Written request ▸ From the article below about Chilean torture survivors challenging the Pinochet ruling, extract word for word the stretch from "Marcela Pradenas was" through "magistrates in London.".

Source text ▸
-------
Marcela Pradenas was a terrified teenager when she fled from Chile to Spain in 1986. Since then she has been working on behalf of those, like herself, who were tortured by Augusto Pinochet's security forces during his 17-year dictatorship. Last week Pradenas, along with six other Chileans living in Madrid, took Britain to the European Court of Human Rights in Strasbourg in protest at what she considers an arbitrary decision by the House of Lords to airbrush her ordeal from General Pinochet's record. The Law Lords ruled in March that only crimes attributed to the former dictator after September 1988 - the date that Britain signed the International Convention on Torture - would be considered as part of Spain's extradition request being heard this week by Bow Street magistrates in London.

"How is it possible that the kidnapping and torture inflicted on me was not a punishable crime, but would have been had it happened three years later?" she asks.
-------
Entries on finding words and elements:
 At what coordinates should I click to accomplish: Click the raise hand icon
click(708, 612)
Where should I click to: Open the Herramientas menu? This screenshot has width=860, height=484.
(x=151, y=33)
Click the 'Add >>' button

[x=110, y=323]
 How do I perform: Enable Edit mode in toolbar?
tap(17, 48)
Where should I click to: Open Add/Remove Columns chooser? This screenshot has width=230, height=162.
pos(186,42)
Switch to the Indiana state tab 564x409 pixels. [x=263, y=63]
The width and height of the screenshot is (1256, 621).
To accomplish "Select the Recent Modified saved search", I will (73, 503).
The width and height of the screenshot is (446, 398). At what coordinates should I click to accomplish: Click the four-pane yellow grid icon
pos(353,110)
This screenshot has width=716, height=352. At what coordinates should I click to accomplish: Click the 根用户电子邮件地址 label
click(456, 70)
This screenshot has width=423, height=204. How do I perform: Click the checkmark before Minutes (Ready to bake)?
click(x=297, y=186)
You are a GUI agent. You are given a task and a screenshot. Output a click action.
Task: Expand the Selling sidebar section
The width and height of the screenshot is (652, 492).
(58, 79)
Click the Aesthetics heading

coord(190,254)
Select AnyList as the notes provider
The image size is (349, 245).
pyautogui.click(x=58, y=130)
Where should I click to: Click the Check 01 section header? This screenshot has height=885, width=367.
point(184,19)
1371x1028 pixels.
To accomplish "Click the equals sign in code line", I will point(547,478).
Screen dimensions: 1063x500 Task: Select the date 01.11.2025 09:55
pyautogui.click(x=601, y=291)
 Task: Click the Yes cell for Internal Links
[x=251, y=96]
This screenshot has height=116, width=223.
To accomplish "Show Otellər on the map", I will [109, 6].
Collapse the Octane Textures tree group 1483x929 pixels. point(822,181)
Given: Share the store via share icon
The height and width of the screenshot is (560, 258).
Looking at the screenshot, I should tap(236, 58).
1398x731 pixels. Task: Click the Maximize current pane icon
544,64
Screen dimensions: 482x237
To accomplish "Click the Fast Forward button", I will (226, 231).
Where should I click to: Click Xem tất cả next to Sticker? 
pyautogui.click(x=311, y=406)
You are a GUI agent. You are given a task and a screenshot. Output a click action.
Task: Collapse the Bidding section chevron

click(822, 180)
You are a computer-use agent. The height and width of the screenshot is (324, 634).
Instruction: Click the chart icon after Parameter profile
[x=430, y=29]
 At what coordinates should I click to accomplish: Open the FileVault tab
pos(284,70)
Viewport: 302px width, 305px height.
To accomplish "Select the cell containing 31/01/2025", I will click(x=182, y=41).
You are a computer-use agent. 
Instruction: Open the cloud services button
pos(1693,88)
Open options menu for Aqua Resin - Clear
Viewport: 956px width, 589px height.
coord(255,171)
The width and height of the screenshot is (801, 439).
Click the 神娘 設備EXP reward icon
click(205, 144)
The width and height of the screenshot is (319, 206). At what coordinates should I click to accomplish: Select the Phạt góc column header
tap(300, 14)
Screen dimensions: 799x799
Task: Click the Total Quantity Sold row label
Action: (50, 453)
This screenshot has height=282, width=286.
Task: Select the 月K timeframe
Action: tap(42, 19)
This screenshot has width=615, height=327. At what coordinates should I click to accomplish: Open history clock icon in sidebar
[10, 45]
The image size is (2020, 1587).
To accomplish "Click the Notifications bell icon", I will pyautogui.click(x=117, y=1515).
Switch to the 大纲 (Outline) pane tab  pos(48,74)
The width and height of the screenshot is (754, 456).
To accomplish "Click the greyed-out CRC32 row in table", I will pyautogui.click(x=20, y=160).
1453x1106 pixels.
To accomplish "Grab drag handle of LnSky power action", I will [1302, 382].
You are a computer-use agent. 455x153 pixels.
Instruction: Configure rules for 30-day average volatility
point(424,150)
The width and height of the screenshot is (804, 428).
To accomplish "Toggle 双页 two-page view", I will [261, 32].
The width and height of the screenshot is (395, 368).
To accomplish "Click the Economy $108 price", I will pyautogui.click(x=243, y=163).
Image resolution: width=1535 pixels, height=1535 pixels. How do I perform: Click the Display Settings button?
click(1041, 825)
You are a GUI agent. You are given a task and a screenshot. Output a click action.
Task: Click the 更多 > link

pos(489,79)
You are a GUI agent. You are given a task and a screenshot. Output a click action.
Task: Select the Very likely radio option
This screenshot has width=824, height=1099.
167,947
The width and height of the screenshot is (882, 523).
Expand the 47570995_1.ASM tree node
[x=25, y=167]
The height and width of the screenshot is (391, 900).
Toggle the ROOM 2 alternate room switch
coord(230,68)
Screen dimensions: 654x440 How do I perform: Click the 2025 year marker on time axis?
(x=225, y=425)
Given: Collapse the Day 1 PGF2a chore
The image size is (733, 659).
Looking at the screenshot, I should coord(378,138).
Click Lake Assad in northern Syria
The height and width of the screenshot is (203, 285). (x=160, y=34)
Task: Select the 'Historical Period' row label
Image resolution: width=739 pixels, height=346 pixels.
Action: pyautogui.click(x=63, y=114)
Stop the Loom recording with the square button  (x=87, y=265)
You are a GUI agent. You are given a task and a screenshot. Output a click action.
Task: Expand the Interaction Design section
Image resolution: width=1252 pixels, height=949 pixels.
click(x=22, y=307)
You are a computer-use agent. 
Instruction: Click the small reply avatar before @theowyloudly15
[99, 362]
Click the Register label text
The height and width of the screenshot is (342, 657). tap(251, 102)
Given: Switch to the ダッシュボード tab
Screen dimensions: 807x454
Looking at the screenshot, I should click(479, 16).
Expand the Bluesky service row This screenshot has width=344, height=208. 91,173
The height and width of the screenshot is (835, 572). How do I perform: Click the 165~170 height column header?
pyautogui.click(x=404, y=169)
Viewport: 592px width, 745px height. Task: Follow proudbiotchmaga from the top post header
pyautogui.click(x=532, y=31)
-------
Answer to the exercise ▸
Marcela Pradenas was a terrified teenager when she fled from Chile to Spain in 1986. Since then she has been working on behalf of those, like herself, who were tortured by Augusto Pinochet's security forces during his 17-year dictatorship. Last week Pradenas, along with six other Chileans living in Madrid, took Britain to the European Court of Human Rights in Strasbourg in protest at what she considers an arbitrary decision by the House of Lords to airbrush her ordeal from General Pinochet's record. The Law Lords ruled in March that only crimes attributed to the former dictator after September 1988 - the date that Britain signed the International Convention on Torture - would be considered as part of Spain's extradition request being heard this week by Bow Street magistrates in London.